**TASK STATEMENT:**
Reproduce verbatim only the entries from the line containing "You are a computer-use agent. Viewport: 839px" through the line containing "click(820, 246)", including both of those lines.

**EXERCISE INPUTS:**
--- begin ---

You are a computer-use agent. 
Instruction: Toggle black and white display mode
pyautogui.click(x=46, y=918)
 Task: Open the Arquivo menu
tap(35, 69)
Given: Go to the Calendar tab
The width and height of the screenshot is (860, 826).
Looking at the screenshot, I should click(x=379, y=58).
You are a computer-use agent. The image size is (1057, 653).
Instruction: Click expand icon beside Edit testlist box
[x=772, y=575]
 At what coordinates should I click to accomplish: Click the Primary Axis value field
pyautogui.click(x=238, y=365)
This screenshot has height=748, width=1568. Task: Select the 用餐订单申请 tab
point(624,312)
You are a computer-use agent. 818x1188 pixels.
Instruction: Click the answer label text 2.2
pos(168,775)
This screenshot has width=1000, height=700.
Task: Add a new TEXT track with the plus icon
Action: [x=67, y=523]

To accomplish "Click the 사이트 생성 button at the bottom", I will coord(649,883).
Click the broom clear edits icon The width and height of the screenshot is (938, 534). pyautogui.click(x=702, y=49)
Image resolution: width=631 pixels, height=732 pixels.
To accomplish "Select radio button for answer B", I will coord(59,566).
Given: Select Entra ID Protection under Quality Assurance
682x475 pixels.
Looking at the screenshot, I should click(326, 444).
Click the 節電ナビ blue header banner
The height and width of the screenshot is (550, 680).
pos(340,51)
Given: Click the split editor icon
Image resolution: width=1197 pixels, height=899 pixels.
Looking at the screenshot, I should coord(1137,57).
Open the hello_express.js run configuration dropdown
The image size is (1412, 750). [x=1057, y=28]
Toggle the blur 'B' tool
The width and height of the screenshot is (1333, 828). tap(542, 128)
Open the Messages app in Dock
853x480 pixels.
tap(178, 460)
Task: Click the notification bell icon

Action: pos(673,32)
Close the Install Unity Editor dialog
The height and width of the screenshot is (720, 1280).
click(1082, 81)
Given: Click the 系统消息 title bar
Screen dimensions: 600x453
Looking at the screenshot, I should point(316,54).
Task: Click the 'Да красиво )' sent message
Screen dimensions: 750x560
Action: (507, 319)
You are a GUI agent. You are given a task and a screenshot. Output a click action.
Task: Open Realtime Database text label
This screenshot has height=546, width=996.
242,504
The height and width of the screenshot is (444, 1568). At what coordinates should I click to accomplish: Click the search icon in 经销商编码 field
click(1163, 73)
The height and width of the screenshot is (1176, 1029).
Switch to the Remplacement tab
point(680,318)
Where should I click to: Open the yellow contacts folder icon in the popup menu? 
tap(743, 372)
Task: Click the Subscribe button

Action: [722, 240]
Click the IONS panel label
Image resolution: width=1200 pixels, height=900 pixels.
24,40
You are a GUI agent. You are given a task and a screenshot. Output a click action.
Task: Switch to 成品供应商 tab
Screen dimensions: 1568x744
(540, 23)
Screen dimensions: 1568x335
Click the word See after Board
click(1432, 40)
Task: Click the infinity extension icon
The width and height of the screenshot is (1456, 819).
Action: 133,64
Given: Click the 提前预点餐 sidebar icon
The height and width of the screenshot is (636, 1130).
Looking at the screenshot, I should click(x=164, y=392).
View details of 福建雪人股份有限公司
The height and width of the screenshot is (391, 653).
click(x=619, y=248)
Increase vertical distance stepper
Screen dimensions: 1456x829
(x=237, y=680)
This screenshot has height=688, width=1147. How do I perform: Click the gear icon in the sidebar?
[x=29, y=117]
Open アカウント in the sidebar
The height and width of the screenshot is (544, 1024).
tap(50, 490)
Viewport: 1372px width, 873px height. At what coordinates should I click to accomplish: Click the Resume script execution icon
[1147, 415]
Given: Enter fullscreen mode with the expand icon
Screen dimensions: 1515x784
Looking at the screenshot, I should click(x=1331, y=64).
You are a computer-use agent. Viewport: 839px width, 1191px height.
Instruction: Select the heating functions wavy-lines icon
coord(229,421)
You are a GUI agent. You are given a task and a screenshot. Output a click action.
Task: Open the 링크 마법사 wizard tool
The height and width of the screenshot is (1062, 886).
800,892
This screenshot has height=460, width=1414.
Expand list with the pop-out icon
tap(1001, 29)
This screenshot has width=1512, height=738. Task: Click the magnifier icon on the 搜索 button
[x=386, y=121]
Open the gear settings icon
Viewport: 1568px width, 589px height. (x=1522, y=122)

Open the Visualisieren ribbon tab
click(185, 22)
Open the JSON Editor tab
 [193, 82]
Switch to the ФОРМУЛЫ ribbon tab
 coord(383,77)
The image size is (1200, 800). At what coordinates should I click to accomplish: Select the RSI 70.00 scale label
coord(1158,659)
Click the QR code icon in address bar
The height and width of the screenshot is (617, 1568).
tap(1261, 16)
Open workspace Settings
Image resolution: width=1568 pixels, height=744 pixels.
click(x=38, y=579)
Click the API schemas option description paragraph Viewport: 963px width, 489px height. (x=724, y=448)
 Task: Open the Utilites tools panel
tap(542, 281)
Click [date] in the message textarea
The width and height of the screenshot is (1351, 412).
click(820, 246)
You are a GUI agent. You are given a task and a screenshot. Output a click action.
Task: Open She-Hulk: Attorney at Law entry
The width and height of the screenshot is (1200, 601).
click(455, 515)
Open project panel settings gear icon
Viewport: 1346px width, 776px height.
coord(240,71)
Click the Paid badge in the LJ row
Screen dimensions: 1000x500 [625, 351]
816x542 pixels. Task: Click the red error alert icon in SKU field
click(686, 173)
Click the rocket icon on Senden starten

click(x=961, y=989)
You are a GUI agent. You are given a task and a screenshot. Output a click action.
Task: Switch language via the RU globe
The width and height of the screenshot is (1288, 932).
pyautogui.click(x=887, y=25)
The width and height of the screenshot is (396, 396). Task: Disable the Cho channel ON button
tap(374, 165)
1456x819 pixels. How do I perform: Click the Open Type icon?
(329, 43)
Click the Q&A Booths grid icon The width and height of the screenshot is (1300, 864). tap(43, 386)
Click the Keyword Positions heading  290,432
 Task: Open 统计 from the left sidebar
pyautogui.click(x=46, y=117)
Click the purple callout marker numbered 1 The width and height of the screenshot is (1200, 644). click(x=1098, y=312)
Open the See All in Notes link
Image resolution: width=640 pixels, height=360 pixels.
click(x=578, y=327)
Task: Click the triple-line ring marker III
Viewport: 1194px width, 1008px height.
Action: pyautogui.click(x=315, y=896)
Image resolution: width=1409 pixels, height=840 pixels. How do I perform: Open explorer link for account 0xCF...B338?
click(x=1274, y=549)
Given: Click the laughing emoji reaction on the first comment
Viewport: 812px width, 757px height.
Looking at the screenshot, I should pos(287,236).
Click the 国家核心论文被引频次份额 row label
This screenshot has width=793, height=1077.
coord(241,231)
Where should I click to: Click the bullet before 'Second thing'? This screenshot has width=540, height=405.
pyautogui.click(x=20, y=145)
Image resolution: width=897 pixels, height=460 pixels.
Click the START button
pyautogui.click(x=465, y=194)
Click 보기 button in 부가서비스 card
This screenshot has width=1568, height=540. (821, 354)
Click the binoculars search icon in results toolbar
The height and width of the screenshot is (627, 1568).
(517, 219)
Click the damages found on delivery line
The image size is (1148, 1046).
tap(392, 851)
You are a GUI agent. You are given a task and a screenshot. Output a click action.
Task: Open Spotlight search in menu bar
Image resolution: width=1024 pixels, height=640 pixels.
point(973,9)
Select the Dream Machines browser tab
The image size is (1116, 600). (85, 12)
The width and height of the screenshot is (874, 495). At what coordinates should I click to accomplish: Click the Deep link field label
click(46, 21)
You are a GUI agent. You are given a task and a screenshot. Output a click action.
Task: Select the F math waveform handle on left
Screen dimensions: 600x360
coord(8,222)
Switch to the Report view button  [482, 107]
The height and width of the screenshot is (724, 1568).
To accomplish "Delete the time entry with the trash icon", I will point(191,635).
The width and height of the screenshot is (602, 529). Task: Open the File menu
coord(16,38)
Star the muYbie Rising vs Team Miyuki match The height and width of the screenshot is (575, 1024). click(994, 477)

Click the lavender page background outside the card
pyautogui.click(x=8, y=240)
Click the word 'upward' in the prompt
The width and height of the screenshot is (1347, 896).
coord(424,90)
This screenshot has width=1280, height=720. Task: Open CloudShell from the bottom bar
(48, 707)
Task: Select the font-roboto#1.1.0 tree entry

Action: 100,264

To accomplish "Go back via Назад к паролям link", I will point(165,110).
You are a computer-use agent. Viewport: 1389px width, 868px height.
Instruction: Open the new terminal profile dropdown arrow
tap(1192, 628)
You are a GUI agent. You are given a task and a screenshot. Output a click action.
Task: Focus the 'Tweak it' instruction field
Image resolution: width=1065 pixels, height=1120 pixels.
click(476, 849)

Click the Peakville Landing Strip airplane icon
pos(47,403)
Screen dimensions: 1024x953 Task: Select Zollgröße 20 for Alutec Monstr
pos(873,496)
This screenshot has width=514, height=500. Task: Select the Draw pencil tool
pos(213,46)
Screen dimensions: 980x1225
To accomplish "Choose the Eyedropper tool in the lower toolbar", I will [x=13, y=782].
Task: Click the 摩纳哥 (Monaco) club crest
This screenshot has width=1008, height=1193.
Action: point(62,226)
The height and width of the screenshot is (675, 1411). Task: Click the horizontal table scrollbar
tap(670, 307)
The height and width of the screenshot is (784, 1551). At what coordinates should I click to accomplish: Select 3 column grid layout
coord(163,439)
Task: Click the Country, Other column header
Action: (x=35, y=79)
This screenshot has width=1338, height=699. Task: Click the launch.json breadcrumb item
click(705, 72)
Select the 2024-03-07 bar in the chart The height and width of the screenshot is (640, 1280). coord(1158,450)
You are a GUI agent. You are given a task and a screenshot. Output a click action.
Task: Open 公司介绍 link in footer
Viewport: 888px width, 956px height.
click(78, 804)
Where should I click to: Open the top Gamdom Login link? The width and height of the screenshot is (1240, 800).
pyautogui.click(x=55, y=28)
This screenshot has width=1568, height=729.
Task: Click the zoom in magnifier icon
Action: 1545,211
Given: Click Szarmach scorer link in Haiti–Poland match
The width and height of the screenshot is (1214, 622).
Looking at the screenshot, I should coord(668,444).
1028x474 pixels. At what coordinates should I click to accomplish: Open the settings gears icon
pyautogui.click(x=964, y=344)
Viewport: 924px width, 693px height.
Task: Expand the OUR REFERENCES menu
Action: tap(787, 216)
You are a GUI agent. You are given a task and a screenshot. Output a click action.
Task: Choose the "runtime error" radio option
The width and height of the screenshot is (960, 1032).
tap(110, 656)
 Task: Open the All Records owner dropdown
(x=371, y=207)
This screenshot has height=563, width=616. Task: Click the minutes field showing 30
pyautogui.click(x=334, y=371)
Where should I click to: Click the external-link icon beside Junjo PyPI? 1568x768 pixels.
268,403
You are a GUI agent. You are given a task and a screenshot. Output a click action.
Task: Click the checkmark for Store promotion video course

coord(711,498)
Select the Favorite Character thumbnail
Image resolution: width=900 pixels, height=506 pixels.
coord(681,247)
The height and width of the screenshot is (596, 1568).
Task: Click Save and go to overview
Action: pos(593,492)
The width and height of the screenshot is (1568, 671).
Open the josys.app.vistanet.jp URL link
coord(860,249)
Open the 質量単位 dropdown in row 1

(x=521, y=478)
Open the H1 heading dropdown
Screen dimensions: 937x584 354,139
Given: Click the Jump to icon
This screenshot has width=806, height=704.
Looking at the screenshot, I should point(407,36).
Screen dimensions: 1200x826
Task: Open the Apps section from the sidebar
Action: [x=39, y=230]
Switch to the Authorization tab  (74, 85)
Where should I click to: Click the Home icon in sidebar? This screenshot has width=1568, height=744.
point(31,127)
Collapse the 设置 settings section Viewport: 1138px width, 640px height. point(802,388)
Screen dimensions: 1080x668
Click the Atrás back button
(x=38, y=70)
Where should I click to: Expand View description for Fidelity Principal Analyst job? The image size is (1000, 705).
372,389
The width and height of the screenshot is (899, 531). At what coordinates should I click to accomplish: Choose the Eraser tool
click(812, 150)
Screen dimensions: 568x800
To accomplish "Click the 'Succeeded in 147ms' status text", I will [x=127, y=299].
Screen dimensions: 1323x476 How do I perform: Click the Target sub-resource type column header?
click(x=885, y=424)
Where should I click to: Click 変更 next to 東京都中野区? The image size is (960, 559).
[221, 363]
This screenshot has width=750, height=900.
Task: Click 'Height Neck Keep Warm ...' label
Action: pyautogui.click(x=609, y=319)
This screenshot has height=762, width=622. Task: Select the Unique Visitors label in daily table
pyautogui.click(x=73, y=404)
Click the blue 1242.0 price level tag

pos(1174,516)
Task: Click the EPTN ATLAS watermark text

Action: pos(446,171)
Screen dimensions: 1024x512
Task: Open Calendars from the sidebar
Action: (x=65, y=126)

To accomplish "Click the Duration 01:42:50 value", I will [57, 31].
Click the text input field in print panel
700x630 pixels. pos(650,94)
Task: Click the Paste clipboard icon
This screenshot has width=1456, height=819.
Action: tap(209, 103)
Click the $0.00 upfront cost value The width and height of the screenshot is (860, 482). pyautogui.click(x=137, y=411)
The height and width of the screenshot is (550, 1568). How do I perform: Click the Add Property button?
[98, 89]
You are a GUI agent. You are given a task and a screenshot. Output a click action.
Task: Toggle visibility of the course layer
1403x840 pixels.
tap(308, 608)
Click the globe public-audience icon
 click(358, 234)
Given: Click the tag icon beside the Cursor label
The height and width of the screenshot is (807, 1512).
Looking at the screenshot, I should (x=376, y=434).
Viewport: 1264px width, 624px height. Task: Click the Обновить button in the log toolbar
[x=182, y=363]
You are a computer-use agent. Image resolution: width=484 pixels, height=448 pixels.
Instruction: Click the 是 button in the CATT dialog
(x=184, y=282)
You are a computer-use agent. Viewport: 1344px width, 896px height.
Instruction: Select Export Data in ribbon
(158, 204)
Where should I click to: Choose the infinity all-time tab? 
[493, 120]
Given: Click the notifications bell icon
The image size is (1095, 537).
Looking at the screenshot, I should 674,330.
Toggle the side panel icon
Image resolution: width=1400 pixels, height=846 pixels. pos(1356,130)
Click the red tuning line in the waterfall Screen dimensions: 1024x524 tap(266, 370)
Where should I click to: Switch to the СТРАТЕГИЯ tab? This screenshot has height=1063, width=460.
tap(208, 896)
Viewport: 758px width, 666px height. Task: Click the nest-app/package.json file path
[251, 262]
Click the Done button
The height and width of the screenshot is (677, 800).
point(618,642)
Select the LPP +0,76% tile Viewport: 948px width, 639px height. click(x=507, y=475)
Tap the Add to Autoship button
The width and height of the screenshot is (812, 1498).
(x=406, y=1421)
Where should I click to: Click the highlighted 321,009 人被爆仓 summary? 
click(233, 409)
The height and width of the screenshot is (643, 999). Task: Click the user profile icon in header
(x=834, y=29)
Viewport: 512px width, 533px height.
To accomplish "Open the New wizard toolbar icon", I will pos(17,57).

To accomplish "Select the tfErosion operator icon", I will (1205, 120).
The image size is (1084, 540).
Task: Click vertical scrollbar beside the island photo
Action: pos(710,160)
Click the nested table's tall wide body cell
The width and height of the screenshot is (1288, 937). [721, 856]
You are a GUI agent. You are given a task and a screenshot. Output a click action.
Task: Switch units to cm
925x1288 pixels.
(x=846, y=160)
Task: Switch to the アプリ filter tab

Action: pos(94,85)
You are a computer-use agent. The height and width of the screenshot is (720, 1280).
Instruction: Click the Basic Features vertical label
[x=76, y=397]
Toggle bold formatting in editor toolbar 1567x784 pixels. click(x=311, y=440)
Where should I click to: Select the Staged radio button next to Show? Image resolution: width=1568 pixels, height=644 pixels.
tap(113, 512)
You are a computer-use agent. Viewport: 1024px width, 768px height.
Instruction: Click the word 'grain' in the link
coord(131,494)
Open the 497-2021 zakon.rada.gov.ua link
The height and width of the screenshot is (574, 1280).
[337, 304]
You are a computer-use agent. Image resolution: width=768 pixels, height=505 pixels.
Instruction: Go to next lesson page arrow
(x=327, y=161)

--- end ---

**TASK RESPONSE:**
You are a computer-use agent. Viewport: 839px width, 1191px height.
Instruction: Select the heating functions wavy-lines icon
coord(229,421)
You are a GUI agent. You are given a task and a screenshot. Output a click action.
Task: Open the 링크 마법사 wizard tool
The height and width of the screenshot is (1062, 886).
800,892
This screenshot has height=460, width=1414.
Expand list with the pop-out icon
tap(1001, 29)
This screenshot has width=1512, height=738. Task: Click the magnifier icon on the 搜索 button
[x=386, y=121]
Open the gear settings icon
Viewport: 1568px width, 589px height. (x=1522, y=122)

Open the Visualisieren ribbon tab
click(185, 22)
Open the JSON Editor tab
 [193, 82]
Switch to the ФОРМУЛЫ ribbon tab
 coord(383,77)
The image size is (1200, 800). At what coordinates should I click to accomplish: Select the RSI 70.00 scale label
coord(1158,659)
Click the QR code icon in address bar
The height and width of the screenshot is (617, 1568).
tap(1261, 16)
Open workspace Settings
Image resolution: width=1568 pixels, height=744 pixels.
click(x=38, y=579)
Click the API schemas option description paragraph Viewport: 963px width, 489px height. (x=724, y=448)
 Task: Open the Utilites tools panel
tap(542, 281)
Click [date] in the message textarea
The width and height of the screenshot is (1351, 412).
click(820, 246)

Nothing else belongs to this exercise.